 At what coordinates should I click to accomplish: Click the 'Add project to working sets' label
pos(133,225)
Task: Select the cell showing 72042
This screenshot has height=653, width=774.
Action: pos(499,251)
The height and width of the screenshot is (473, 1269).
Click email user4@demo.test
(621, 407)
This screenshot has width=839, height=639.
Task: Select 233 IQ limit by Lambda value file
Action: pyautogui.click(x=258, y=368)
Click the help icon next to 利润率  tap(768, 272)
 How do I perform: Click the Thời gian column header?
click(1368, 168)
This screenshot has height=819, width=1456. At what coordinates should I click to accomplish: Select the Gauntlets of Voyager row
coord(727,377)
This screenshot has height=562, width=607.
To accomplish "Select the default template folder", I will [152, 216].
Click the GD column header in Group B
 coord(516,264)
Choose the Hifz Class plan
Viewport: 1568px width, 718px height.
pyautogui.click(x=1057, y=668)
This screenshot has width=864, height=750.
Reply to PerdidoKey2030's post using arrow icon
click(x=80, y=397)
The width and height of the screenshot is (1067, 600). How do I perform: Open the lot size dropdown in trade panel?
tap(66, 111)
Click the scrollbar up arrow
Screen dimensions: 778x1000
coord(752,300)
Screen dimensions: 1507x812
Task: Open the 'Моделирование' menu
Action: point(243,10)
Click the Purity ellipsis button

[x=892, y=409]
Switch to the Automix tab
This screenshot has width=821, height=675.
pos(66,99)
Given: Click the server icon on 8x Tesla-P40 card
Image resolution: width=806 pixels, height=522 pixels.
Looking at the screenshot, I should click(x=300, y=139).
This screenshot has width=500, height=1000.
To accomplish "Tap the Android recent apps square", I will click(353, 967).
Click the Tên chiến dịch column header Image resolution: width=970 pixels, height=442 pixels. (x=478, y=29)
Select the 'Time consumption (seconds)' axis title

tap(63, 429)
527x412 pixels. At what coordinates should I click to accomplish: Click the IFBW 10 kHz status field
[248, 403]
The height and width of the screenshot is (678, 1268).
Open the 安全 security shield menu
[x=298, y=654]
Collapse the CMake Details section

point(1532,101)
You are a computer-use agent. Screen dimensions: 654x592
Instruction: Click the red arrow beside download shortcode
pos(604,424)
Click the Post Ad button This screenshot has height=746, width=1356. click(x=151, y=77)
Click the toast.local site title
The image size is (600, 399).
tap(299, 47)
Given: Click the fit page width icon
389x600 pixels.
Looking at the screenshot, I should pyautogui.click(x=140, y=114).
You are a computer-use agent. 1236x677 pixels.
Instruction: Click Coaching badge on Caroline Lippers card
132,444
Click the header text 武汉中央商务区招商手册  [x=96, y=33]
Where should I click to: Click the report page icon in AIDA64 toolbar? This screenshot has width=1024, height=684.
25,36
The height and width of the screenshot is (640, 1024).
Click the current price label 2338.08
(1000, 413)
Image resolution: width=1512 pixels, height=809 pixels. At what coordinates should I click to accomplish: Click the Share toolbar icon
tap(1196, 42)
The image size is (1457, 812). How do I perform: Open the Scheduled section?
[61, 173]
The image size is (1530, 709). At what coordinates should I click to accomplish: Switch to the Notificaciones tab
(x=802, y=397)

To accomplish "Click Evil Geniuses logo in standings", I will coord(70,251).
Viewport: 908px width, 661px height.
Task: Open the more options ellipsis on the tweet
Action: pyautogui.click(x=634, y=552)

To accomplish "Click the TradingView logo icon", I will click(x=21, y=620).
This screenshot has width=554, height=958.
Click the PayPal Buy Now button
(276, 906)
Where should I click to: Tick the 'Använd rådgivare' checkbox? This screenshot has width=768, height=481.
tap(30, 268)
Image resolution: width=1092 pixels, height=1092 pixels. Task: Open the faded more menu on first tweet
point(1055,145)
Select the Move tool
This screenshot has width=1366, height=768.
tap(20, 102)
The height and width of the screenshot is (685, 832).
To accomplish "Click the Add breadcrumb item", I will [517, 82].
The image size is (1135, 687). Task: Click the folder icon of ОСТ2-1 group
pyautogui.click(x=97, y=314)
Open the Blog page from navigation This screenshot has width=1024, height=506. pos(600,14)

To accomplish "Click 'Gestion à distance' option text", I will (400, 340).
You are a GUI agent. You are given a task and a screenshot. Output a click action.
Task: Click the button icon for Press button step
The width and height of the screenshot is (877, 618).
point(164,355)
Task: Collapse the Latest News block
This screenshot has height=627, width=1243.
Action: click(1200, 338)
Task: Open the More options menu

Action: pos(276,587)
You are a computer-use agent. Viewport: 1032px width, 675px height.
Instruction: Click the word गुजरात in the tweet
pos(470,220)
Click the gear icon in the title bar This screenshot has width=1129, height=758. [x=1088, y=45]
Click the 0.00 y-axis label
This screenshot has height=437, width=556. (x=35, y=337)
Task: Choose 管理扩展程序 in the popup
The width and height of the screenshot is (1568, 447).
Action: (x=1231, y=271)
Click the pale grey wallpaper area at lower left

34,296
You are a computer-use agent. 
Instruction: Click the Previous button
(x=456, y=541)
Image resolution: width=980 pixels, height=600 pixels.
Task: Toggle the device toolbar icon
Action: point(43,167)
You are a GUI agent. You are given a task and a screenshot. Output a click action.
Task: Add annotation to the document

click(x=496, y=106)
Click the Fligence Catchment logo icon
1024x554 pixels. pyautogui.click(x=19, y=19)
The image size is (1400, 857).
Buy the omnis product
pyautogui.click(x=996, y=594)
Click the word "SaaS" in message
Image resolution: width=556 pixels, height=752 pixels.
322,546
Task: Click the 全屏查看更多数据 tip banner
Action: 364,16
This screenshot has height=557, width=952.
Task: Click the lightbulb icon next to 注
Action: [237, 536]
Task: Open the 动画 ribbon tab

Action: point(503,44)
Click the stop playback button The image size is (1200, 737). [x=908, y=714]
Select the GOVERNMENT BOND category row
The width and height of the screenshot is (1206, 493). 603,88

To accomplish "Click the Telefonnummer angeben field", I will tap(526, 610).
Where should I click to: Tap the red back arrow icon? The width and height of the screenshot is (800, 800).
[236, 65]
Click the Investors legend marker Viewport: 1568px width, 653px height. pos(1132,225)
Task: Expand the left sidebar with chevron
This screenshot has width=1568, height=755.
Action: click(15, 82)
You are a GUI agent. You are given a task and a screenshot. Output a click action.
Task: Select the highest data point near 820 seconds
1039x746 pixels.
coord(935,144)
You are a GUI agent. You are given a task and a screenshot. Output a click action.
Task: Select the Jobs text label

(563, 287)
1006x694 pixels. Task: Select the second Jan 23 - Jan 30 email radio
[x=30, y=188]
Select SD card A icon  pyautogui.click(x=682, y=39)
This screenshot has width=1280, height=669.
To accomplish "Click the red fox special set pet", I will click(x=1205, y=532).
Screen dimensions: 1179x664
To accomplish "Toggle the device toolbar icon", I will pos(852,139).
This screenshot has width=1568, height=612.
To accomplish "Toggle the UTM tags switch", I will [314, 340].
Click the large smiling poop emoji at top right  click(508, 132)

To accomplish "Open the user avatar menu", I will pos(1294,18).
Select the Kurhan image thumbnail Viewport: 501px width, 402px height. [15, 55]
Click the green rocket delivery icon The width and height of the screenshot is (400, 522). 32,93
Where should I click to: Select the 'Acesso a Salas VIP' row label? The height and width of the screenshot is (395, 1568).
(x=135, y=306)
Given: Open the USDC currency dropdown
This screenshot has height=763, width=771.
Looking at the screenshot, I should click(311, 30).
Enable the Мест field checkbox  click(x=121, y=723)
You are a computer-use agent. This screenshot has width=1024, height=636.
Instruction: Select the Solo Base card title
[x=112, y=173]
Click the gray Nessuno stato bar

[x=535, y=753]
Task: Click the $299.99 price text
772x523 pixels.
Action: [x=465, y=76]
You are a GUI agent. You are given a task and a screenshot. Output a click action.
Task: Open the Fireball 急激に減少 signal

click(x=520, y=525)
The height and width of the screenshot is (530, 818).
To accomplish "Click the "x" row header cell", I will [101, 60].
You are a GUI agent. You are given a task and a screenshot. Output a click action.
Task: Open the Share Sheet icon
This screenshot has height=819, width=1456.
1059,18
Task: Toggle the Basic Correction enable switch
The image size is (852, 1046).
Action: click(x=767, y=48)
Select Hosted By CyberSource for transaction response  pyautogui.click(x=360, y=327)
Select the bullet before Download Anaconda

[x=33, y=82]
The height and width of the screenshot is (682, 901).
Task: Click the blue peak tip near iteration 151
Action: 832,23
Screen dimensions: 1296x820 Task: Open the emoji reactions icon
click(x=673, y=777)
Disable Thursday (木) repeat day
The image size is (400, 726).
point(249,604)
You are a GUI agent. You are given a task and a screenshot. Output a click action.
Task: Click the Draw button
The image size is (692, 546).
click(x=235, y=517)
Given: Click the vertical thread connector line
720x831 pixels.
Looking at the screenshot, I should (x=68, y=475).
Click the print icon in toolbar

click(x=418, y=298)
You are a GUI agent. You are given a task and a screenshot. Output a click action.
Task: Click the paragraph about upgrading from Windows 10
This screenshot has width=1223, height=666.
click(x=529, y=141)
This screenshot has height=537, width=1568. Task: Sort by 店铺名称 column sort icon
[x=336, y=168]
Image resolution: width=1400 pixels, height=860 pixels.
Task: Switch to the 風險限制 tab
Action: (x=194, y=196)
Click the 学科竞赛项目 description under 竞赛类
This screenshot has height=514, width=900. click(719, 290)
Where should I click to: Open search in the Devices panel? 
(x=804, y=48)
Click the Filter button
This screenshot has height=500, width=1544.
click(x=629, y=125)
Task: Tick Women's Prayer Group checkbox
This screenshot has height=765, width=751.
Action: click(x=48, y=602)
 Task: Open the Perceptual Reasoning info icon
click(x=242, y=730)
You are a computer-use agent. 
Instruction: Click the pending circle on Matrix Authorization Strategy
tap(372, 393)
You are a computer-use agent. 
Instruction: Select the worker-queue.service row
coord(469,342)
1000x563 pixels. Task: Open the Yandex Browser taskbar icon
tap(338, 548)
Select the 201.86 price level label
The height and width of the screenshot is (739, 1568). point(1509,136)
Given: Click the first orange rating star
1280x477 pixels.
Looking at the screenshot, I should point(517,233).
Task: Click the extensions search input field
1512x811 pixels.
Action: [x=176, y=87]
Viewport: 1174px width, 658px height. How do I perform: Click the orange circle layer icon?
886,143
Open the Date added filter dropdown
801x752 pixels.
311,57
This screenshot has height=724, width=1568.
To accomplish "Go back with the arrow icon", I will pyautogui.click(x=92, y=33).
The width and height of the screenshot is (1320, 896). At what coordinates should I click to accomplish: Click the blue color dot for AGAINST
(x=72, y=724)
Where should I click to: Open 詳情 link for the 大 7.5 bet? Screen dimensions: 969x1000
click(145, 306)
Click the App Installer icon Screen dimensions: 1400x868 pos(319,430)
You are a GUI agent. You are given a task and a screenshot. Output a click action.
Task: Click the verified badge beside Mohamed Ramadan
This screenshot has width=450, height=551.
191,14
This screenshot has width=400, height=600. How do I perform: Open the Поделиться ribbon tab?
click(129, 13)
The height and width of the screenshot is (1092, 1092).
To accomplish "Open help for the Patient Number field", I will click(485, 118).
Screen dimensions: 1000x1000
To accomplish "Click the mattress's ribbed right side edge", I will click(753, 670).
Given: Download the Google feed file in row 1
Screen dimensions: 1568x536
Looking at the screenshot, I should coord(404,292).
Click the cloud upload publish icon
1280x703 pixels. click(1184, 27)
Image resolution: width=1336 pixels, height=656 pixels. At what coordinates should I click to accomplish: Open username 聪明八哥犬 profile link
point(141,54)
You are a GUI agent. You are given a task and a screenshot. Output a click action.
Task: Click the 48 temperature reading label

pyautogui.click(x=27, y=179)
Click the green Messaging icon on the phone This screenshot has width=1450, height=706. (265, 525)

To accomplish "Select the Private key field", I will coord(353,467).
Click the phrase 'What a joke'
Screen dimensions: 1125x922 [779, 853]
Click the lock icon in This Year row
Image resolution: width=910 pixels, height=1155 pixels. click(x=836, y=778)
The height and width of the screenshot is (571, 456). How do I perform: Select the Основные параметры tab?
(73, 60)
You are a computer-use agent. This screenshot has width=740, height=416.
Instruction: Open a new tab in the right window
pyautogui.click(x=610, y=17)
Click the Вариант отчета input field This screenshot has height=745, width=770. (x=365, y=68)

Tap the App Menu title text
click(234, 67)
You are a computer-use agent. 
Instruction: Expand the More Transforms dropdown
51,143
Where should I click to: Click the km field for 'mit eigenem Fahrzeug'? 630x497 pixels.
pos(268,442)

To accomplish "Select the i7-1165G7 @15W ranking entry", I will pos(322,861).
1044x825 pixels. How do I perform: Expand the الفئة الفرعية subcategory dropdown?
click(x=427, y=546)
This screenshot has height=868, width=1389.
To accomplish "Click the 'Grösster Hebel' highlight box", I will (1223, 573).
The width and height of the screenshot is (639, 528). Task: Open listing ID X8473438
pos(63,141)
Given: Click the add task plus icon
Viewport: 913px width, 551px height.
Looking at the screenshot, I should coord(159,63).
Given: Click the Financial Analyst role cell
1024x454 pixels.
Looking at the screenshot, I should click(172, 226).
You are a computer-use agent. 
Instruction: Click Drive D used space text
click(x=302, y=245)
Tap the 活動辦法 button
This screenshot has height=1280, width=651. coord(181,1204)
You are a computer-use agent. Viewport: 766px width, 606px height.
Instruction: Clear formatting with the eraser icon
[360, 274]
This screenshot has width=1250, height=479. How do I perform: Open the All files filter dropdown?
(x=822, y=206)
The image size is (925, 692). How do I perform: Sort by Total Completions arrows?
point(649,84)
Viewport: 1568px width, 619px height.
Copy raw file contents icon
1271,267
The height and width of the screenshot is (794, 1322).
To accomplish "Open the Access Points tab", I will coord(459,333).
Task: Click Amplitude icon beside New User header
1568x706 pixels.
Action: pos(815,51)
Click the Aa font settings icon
****************************************
Task details >> What you return should be exactly the lines above, starting at the one with "This screenshot has width=1568, height=755." and ending at the one with "Select the Kurhan", and nothing else.

Answer box >>
This screenshot has width=1568, height=755.
Action: click(15, 82)
You are a GUI agent. You are given a task and a screenshot. Output a click action.
Task: Select the highest data point near 820 seconds
1039x746 pixels.
coord(935,144)
You are a GUI agent. You are given a task and a screenshot. Output a click action.
Task: Select the Jobs text label

(563, 287)
1006x694 pixels. Task: Select the second Jan 23 - Jan 30 email radio
[x=30, y=188]
Select SD card A icon  pyautogui.click(x=682, y=39)
This screenshot has width=1280, height=669.
To accomplish "Click the red fox special set pet", I will click(x=1205, y=532).
Screen dimensions: 1179x664
To accomplish "Toggle the device toolbar icon", I will pos(852,139).
This screenshot has width=1568, height=612.
To accomplish "Toggle the UTM tags switch", I will [314, 340].
Click the large smiling poop emoji at top right  click(508, 132)

To accomplish "Open the user avatar menu", I will pos(1294,18).
Select the Kurhan image thumbnail Viewport: 501px width, 402px height. [15, 55]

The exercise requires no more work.